Exam Study Buddy: 5 Top Tips to Take on Those Tests

Exam season is upon us, along with all the anxiety, stress, excitement and dread – for both students and their parents! But with careful preparation and sensible management, exam season need not become an untameable beast. Rather, this time can be used to help students achieve the marks that they’re chasing, as well as equip them with valuable skills and lessons that will stand them in good stead for the rest of their lives. 

With this in mind, here are our 5 top tips for the exam study season: 

#1 Make use of the online resources available to you 

School-goers of today have the advantage of a new study buddy – the internet; where you can find a wealth of educational resources.
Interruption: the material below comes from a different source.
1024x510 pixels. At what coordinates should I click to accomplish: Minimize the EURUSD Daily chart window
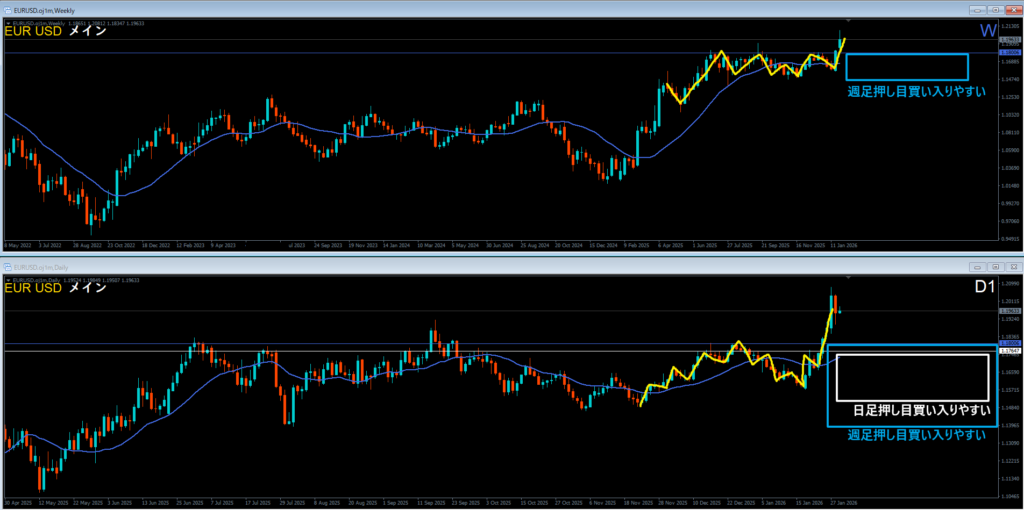(x=975, y=267)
  • For matrics, the National Senior Certificate timetable can be found online on the Department of Education’s website
  • Practising actual exam papers from previous years will give you a good idea of the kind of questions you can expect in this year’s papers. MyComLink offers a number of past papers across different Grades and subjects. These can be found on the MyComLink website
  • SABC Education provides free-for-download resources, games and programmes to help you familiarise yourself with the study material. 

#2 Rally the troops

Studying complex material on your own can be challenging, so why not create a study group with some friends and classmates to complement your self-study efforts? Not only will you be able to figure out problems together, but this will also bring some variation to your study routine. 
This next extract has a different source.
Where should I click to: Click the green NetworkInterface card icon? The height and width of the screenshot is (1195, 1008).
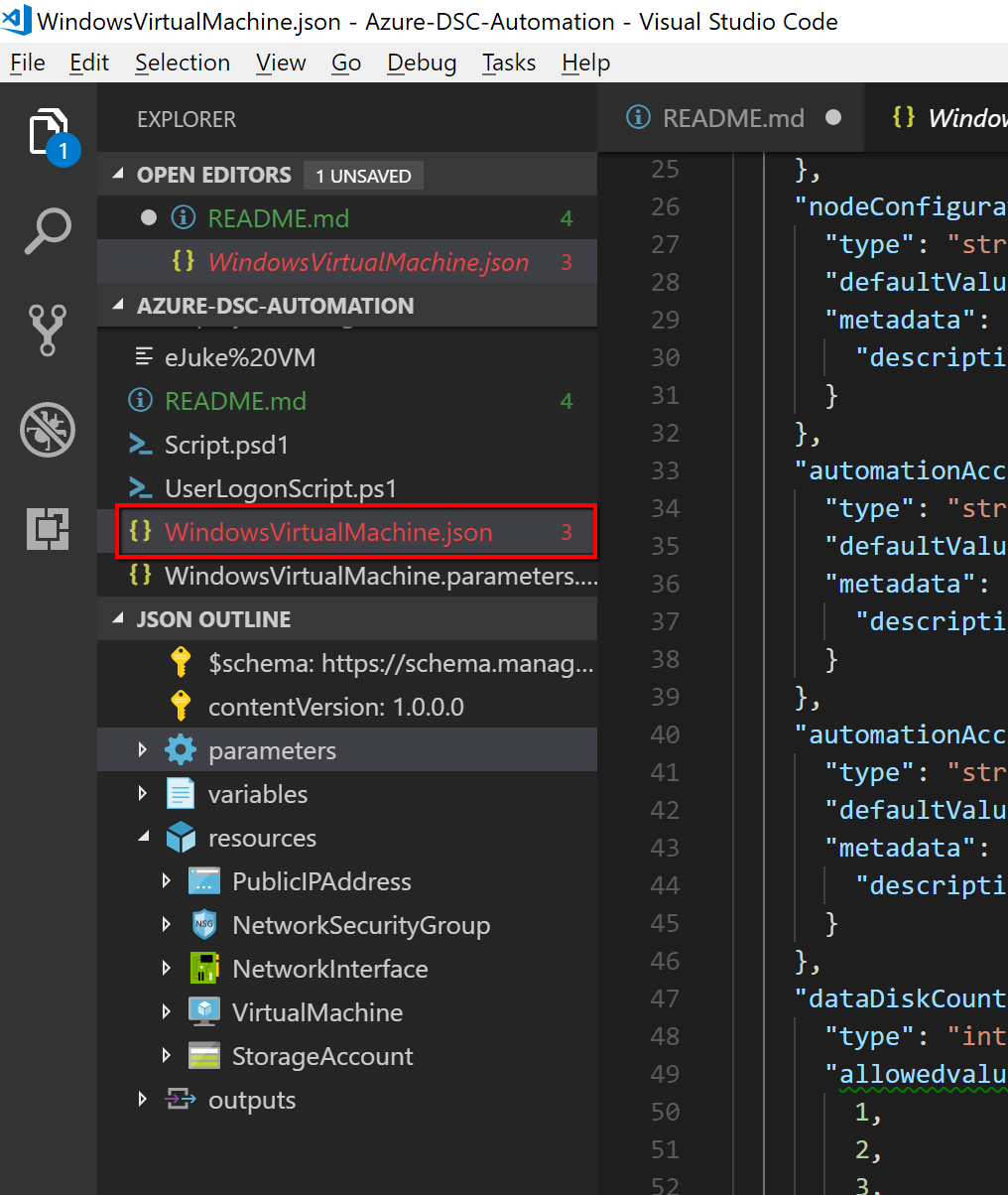pyautogui.click(x=204, y=968)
If you are disciplined enough not to get distracted by idle chatter, start a WhatsApp group to clarify information, work through problems, and test one another’s understanding of the material. 

#3 Take regular breaks

Contrary to what you may think, studying for hours on end is not always productive. Taking frequent ‘brain breaks’ has been shown to have a positive effect on long-term knowledge retention. 

So, how often should you take a break? The truth is that everyone (and every day!) is different, so you’ll need to develop a routine that works for you. If you study better in the morning, try to make the most of your morning time, and vice versa. 

Generally speaking, getting up and taking a short break every 45 minutes is recommended, with longer breaks interspersed every few hours. 

When you take a break, don’t just sit on your phone for a few minutes – walk around, go outside and get some Vitamin D, do a few jumping jacks or push-ups; anything that gets you moving and away from your desk.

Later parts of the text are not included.